There's no single magic bullet. But if we're going to get beyond both anti-labor, neoliberalism, and neoliberal globalism—which is really unilateral liberalism, because if your trading partner is cheating, or is state capitalist like China, it’s not really free trade but one-way free trade)—I think we need to combine these two simultaneously. 


Yascha Mounk: The economic dimension used to determine who was on the Left and who was on the Right. You once would have been able, with some degree of accuracy, to guess who somebody's voting for by asking them something like, would you rather have a bigger welfare state and more taxes or a smaller welfare state and less taxes? Today, it seems to me that culture is at the forefront of our politics. And, really, what drives you is the economic dimension and the sort of epiphenomenal policy position that that pushes you to embrace becomes the foundation of your perceived political orientation in a system that says what's primary is culture.

Do you see the set of arguments you're making about the economy finding a political home in the United States? Or do you think they will continue to be as homeless as they have been in the last decades?

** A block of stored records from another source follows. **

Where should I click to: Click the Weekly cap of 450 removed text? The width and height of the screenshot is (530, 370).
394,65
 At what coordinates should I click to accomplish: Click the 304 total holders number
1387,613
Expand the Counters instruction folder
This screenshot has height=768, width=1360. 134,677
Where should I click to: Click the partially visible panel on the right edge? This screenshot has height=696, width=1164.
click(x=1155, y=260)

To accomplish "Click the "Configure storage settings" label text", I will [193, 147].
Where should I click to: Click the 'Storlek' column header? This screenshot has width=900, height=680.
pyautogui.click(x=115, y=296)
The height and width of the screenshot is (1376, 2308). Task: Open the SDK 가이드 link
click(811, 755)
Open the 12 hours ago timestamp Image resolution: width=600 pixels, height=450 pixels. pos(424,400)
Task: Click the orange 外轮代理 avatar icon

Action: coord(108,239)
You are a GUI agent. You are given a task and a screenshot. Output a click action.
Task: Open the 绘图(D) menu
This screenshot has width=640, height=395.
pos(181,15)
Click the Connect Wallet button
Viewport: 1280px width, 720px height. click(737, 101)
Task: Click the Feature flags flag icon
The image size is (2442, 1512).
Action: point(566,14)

Lind: It's certainly the case that I have been coded as a conservative. I would have been coded as a progressive in 2010. In 1990, I would have been on the Left. I was a Cold War liberal but Cold War liberals were pro-labor, pro-union, and so on. I'm simply setting forth a position that I think is coherent. Who decides at any given moment what is Left and what is Right? All the way up until 2000, immigration restriction was pushed by the AFL-CIO and by the labor movement because of worries about competition and wage suppression. The people who were making the arguments about open borders and humanitarianism and so on were Cato Institute libertarians and the representatives of American agribusiness. After 2000, suddenly, what had been the right-wing libertarian position on immigration was now the progressive immigration position. And if you criticized it, you were a bigot, a nativist and a fascist. The same is true on trade. The trade skeptics are now mostly in the Republican Party. They were mostly in the Democratic Party—you had people like Dick Gephardt, who were economic nationalists. 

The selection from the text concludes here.